Regional

Guajará-Mirim 17/05/2018 12:23 G1

Protesto contra normas de exportação fecha portos na fronteira de RO e Bolívia

Tratado assinado em 1990 começou a valer na última segunda-feira (14). Exportações e travessia de turistas estão suspensas na faixa de fronteira.

Os protestos contra o tratado de exportação de 1990 entre Brasil e Bolívia continuam e os portos oficiais dos dois países foram fechados nesta quinta-feira (17) na fronteira entre Guajará-Mirim (RO) e Guayaramerín, município boliviano.

Com os portos fechados, a travessia de turistas no Rio Mamoré foi suspensa e não tem previsão para que o serviço seja normalizado no Rio Mamoré. A situação na Bolívia é tensa, já que nenhum brasileiro pode entrar ou deixar o país durante a manifestação.

Desde a última segunda-feira (14), quando a norma entrou em vigor, as exportações estão suspensas em Guajará-Mirim, o que deu início a uma série de protestos de exportadores, empresários, comerciantes e trabalhadores da região, que alegam serem direta e indiretamente prejudicados com a medida.

Para os brasileiros que trabalham ou fazem faculdade no país vizinho e também os turistas que pretendiam visitar a Bolívia, o fechamento dos portos foi uma barreira e atrapalhou os planos.

Tratado assinado em 1990

Um tratado de exportação feito entre Brasil e Bolívia, há 28 anos, entrou em vigor na última segunda-feira (14). O tratado prevê que os produtos exportados para o território boliviano sejam transportados por uma balsa regulamentada pela Agência de Transportes Aquaviários (Antaq) e não mais por barqueiros dos dois países, como sempre aconteceu.

Assinado em 1990, o acordo previa que os produtos exportados para o território boliviano fossem transportados por uma balsa e não por barqueiros dos dois países, mas até então não havia entrado em vigor.

Apesar de o Acordo Internacional ter acontecido na década de 90, ele jamais aconteceu de fato, já que as medidas contidas nele nunca saíram do papel e as travessias de mercadorias são realizadas por pequenas embarcações desde sempre.
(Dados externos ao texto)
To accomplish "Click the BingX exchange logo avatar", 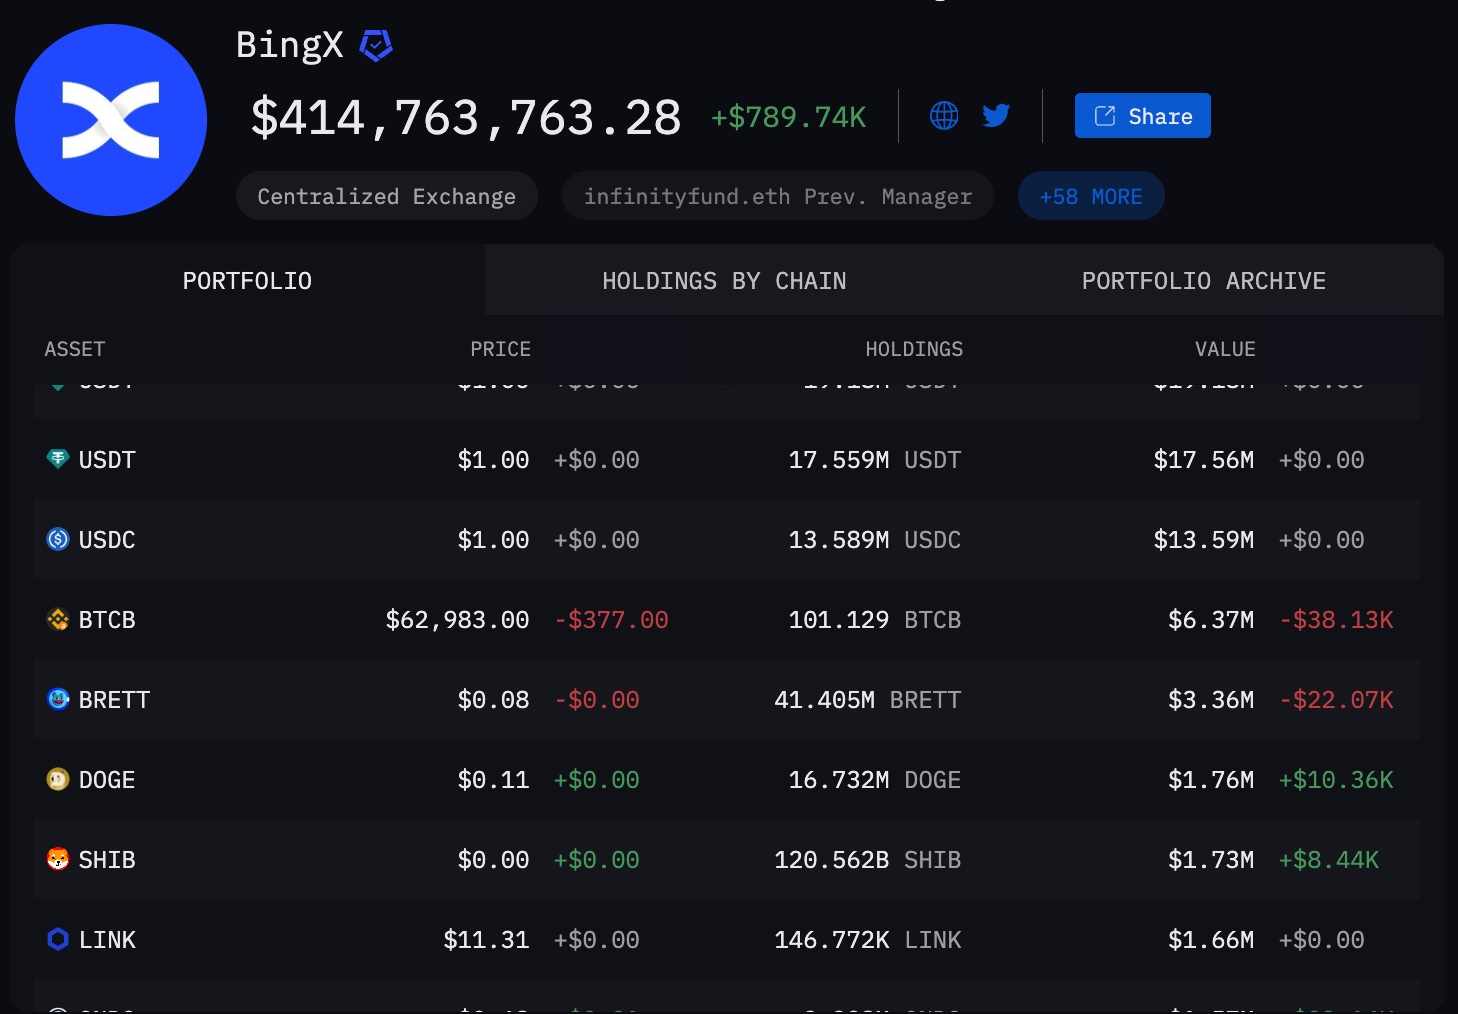I will point(110,119).
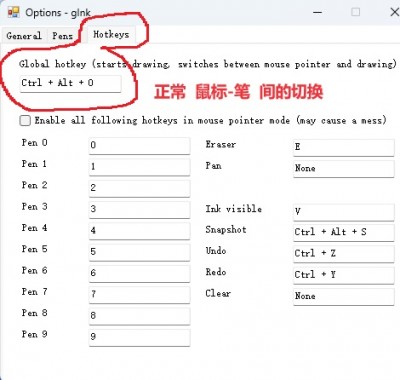The height and width of the screenshot is (380, 400).
Task: Select the Hotkeys tab
Action: tap(111, 34)
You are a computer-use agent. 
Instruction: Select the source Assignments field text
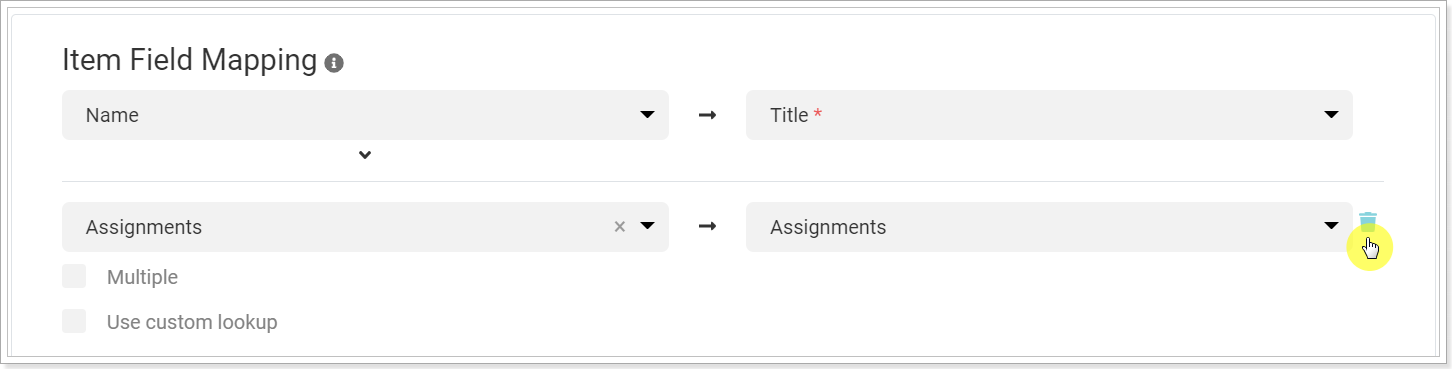tap(144, 227)

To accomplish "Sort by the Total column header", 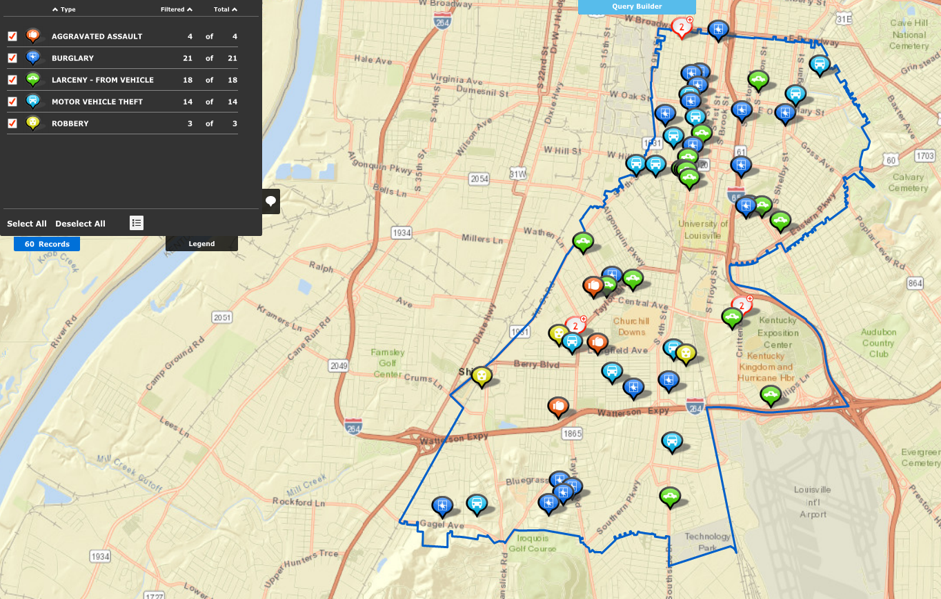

Essas exportações são feitas pelo Rio Mamoré, entre Guajará-Mirim (RO) e a cidade boliviana de Guayaramerín, situadas a mais de 300 quilômetros de Porto Velho.

Protesto de brasileiros e bolivianos

Os empresários brasileiros e bolivianos reclamam que os termos vão dificultar a liberação dos produtos, uma vez que Guayaramerín não tem Aduana e o processo burocrático para legalizar a entrada ficará mais caro, demorado e afetará o mercado de trabalho, causando demissões em massa.
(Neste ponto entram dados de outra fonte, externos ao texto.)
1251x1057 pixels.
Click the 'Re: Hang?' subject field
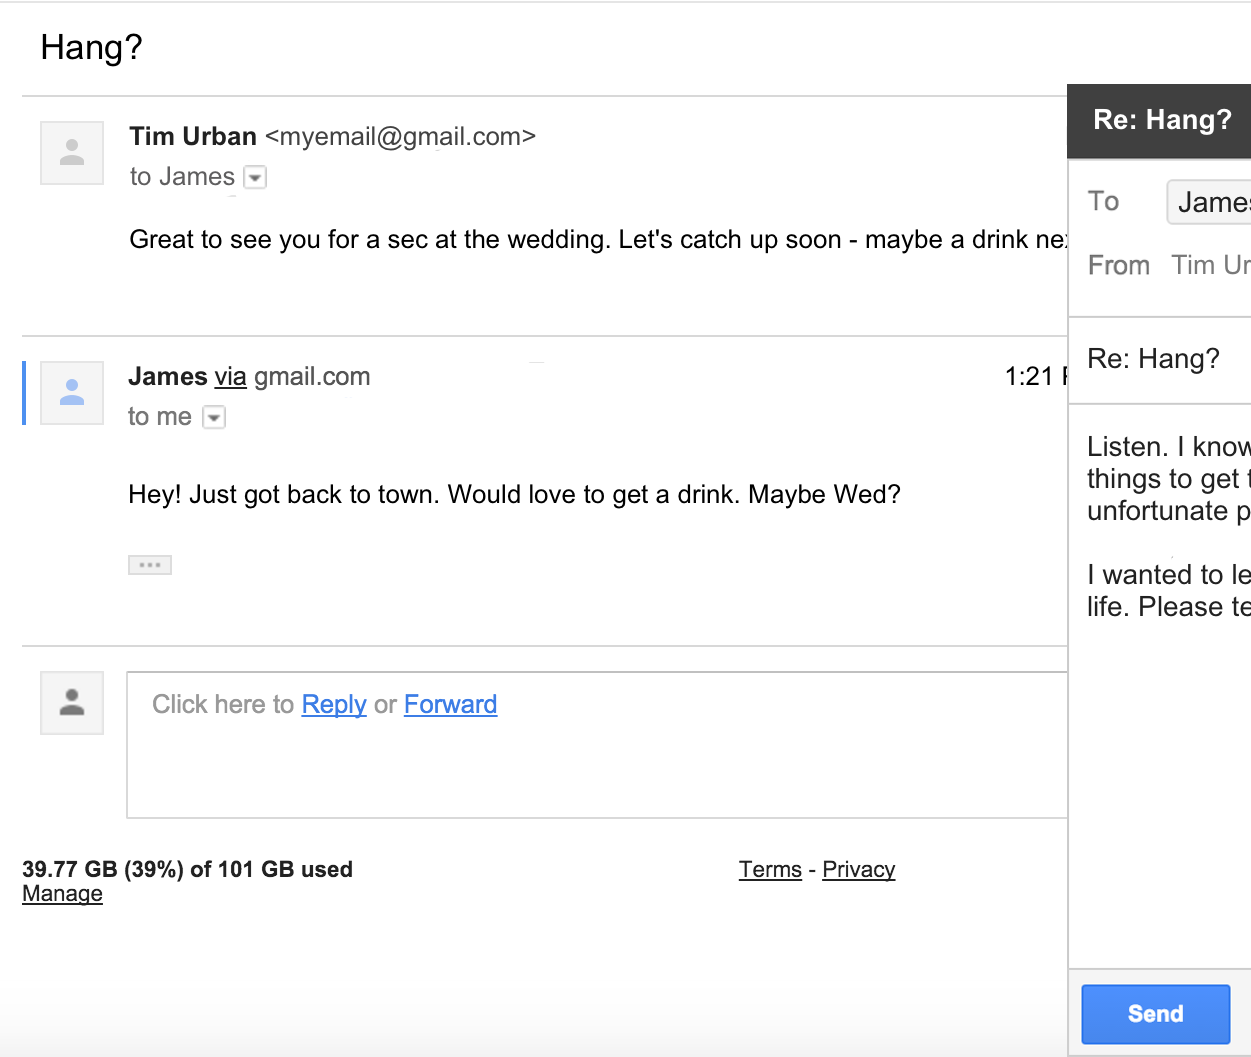[1160, 359]
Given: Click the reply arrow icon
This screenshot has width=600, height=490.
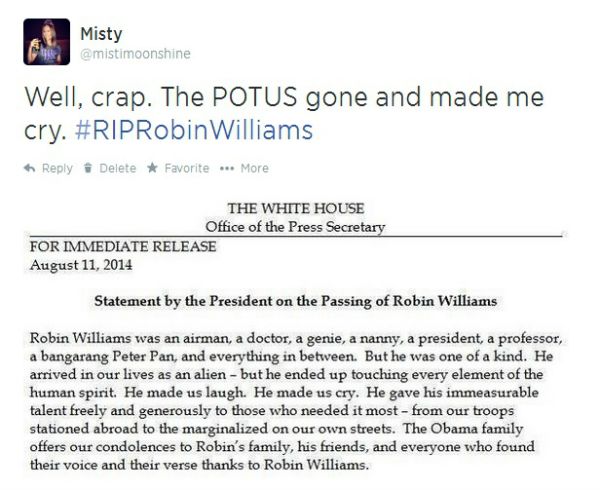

Com medo dos impactos econômicos, os exportadores diminuíram a aquisição de mercadorias destinadas à exportação, alegando não ter a certeza que conseguirão vendê-las. Outra reclamação é que a maioria de quem atua no ramo não possui veículos regulamentados pela ANTT, além da falta de infraestrutura do Porto Oficial.

Associação Comercial

Segundo a Associação Comercial de Guajará, o serviço de exportação movimento em torno de 6 milhões de dólares por mês na região. O órgão estima que pelo menos 1,5 mil trabalhadores ficarão desempregados e que faltará produtos de diversos seguimentos na Bolívia.

O órgão estima que pelo menos R$ 1,5 milhão em mercadorias esteja deixando de ser exportado para a Bolívia diariamente, desde que as exportações foram suspensas após o início dos protestos na última segunda-feira (14).

Receita Federal

Segundo a Receita Federal, o órgão é responsável apenas por fazer o controle das mercadorias na área de fronteira e que a responsabilidade da medida é exclusiva da ANTT. A Receita informou ainda que a Aduana da Bolívia se responsabilizou em acelerar os trâmites burocráticos para evitar problemas na entrada dos produtos brasileiros em Guayaramerín.

Nesta semana o órgão teve uma reunião com representantes comerciais dos dois países, porém não divulgou nenhuma nota ou posiciomento em relação a situação das exportações até esta quinta-feira (17).